Расскажу… - стр. 19
В Брюгге мы входим в один храм, и я вдруг вижу справа: без охраны, подсвеченная, в человеческий рост, огромная картина. Подхожу. Написано: «Мемлинг». Моя любимейшая картина, которая у меня в альбоме вынесена на обложку. Потрясающий портрет женщины, в таком кокошнике с тоненькой сеточкой белой вуали, которая наполовину прикрывает лицо. Это так написано! Через эту вуаль виден глаз, и лицо, костюм, вся ее поэтичность, внутренняя сдержанность и глубина этой фламандской женщины. То ли монашка, то ли мирянка… Но так красиво! И так далеко. Но я – из другой жизни – все это вижу, разговаривая по-французски с жителями этого города и общаясь с великим, как чуть позже стало ясно, кинорежиссером Андреем Тарковским.
Нет, я уже знала, что он знаменитый режиссер, он и тогда был суперзнаменитым режиссером. Но картину «Андрей Рублев» клали на полку, потом ее выпускали. Потом весь мир о ней гудел. Потом демонтировали. Он отстаивал, бился, боролся за тот подлинный вариант, чтобы его разрешили. Тарковского принимали в Европе как очень знаменитого режиссера. Поэтому ехать с ним туда, в эту страну, да еще с двумя фильмами, было для меня почетно.

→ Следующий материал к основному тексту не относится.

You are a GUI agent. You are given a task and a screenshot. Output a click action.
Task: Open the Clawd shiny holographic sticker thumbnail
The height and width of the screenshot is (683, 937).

А обо мне там написала одна бельгийская газета после просмотра «Дяди Вани»: «Это приехала советская Мэрилин Монро». Я жутко испугалась, что после такой статьи, после таких эпитетов меня не выпустят ни за какую границу. Потому что для нас это была не похвала, а, наоборот, хула. Что такое Мэрилин Монро для тех советских времен? Это нечто совершенно невозможное, что-то «вульгарное», западное, «сексапильное», экстравагантное и вообще что-то за гранью. Советская девушка не могла быть на нее похожа. И то, что меня сравнивали с ней, в данном случае было не комплиментом, а наоборот. Это сегодня каждая бы мечтала, чтобы ее так называли. А по тем временам я просто пугалась. Но, надо сказать, что, конечно, они так образно писали, потому что, наверное, в «Дяде Ване» моя Елена Андреевна очень чувственная и очень женственная, и вся белокурая, и должна быть очень красивой женщиной. В принципе. И так меня делали, и так меня снимали, и так меня Кончаловский настраивал на эту роль.
У меня есть совершенно замечательная фотография Валеры Плотникова, которую вот уж «желтая пресса» раздула бы, расписала бы. Но, слава Богу, теперь есть книга Андрея Кончаловского, и я не в списке его женщин. Не знаю, хорошо это или плохо. Жаль или нет, но по крайней мере в то время и в те годы даже в голову не приходило, мне точно, и я думаю, что ему тоже. Потому что у него была совершенно другая жизнь, была француженка-жена. И она была на сносях, и мы все знали. И Андрей был влюбленный, очень широкий, хлебосольный и очень интересный человек.